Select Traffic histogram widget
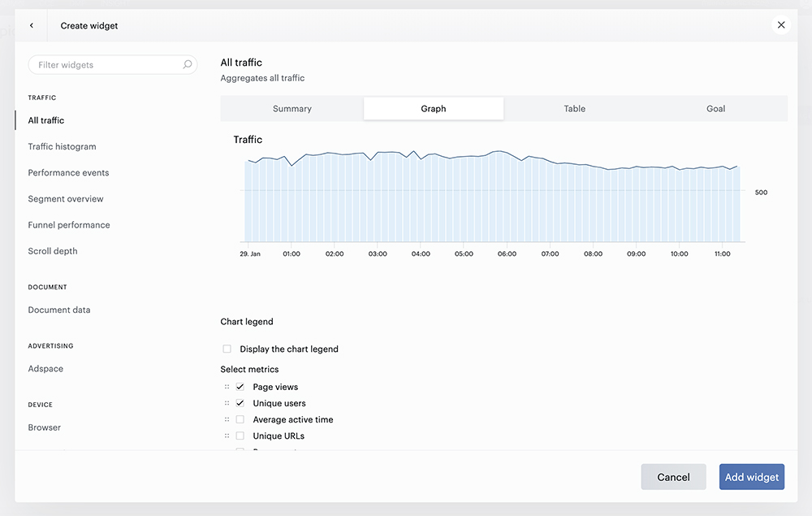Viewport: 812px width, 516px height. (63, 146)
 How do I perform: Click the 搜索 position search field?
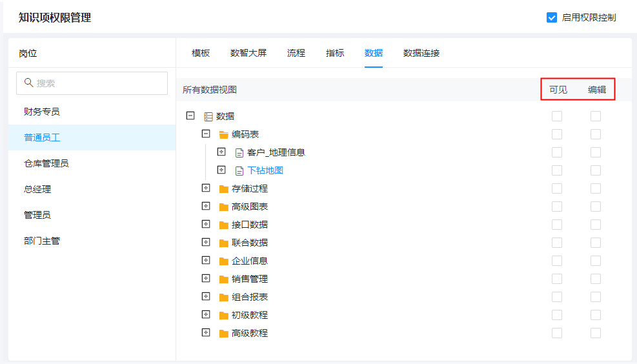coord(92,83)
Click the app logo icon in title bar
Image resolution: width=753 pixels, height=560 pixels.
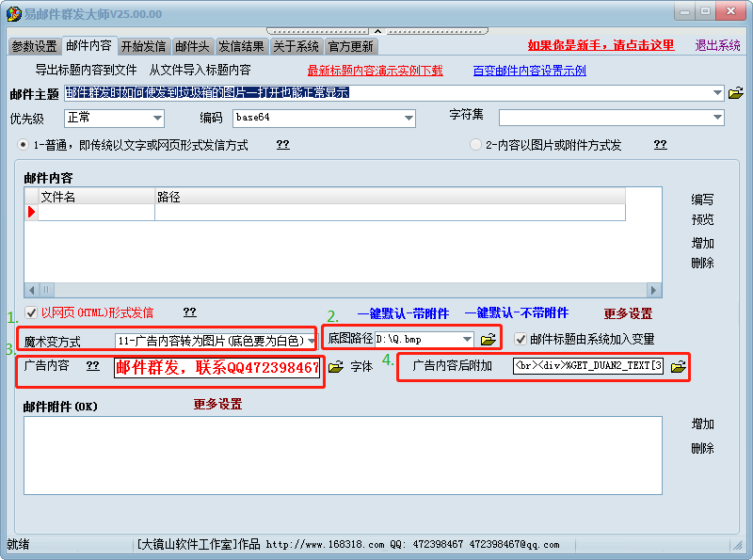click(13, 12)
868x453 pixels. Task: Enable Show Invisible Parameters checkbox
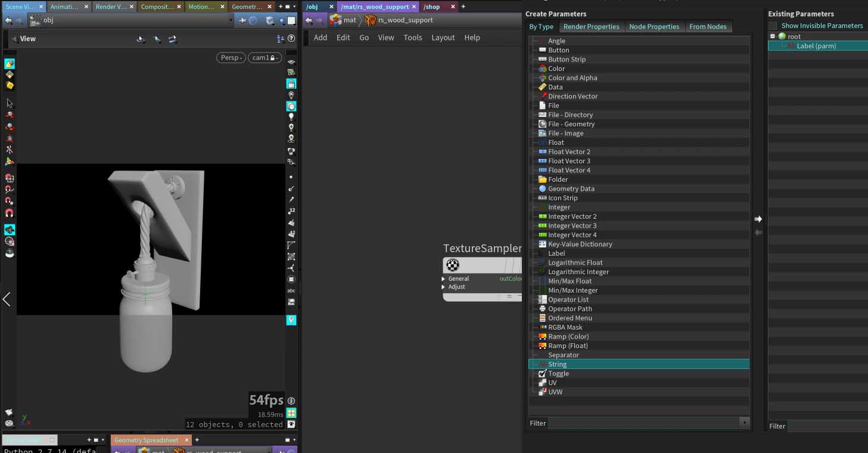(x=773, y=26)

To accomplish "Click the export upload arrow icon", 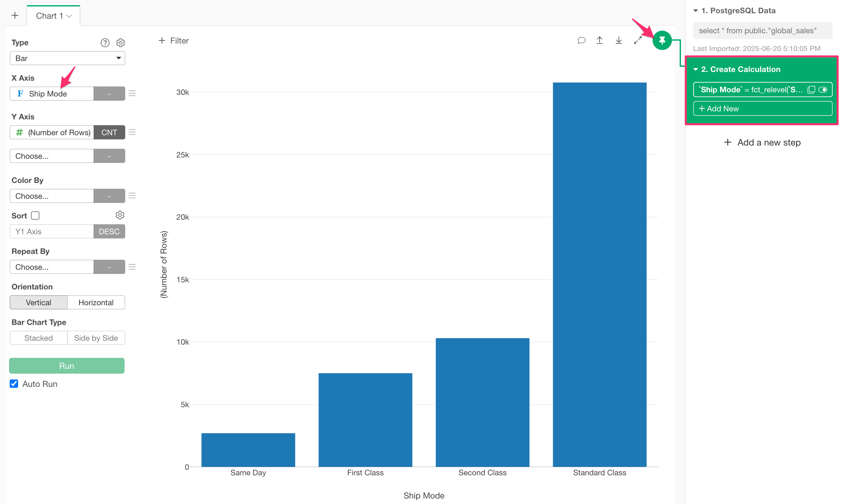I will coord(600,40).
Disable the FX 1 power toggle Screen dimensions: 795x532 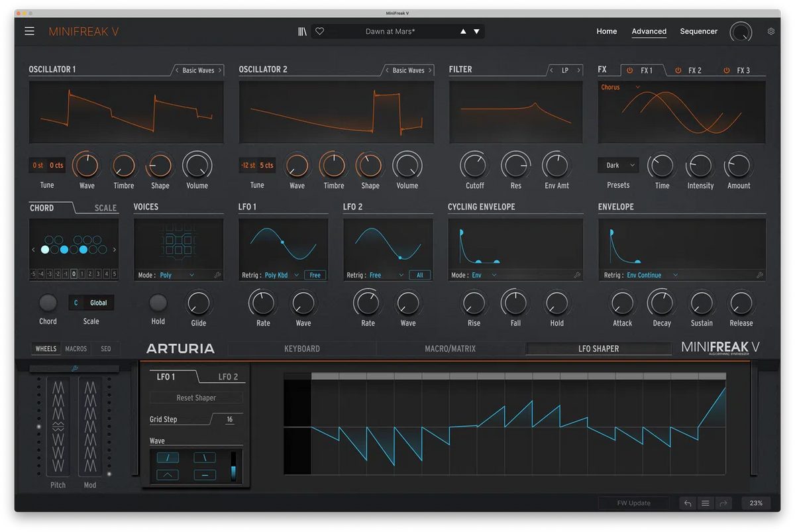coord(628,70)
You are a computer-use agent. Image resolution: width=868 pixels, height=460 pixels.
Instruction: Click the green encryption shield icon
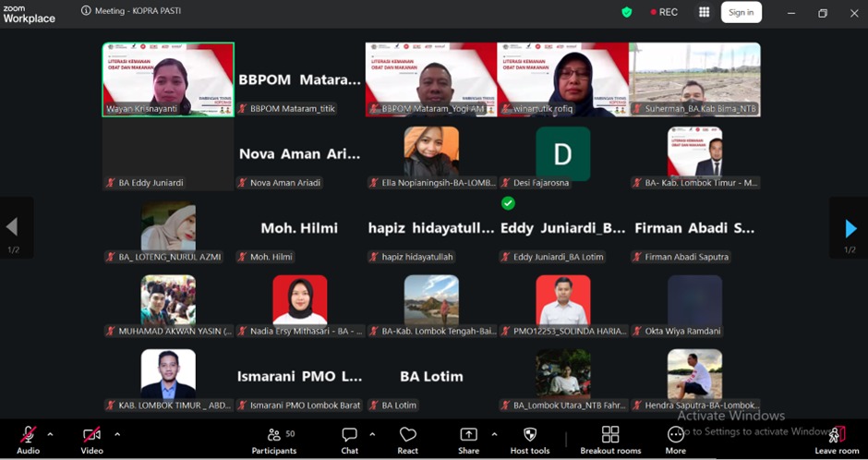click(x=627, y=12)
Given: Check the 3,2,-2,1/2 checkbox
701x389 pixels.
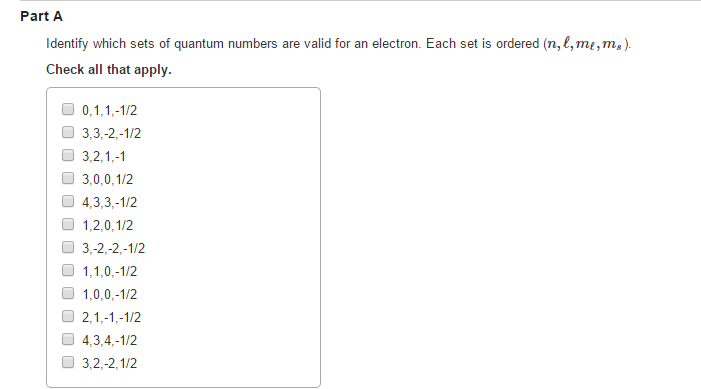Looking at the screenshot, I should coord(68,362).
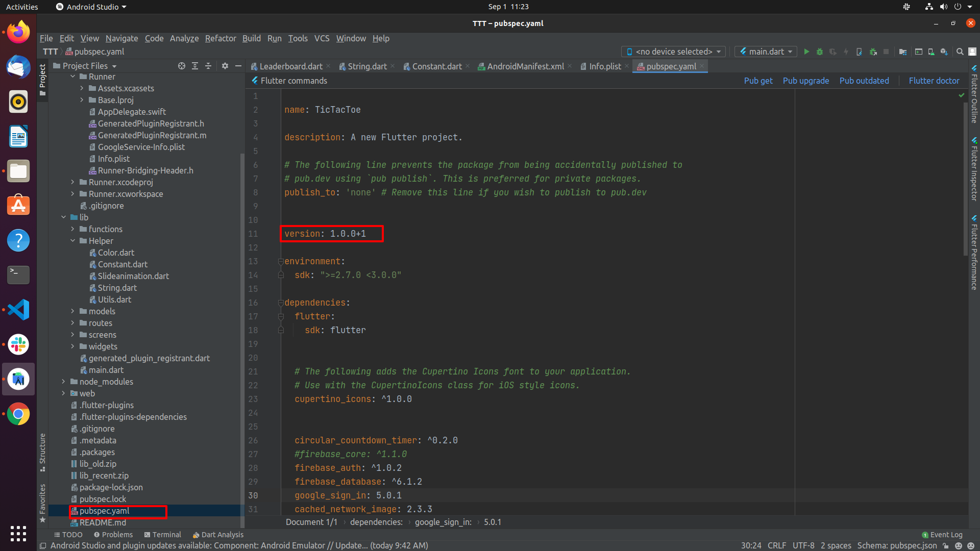Click the Select Opened File target icon
The image size is (980, 551).
181,66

YOUR ASSIGNMENT -> Please write out, word for word, each line from the one with "Instruction: Click the" to the last line of the data, keeping both ends and omitting pictures.

TASK RESULT ->
Instruction: Click the green encryption shield icon
click(x=627, y=12)
Given: Check the 3,2,-2,1/2 checkbox
701x389 pixels.
Looking at the screenshot, I should coord(68,362).
Click the Select Opened File target icon
The image size is (980, 551).
181,66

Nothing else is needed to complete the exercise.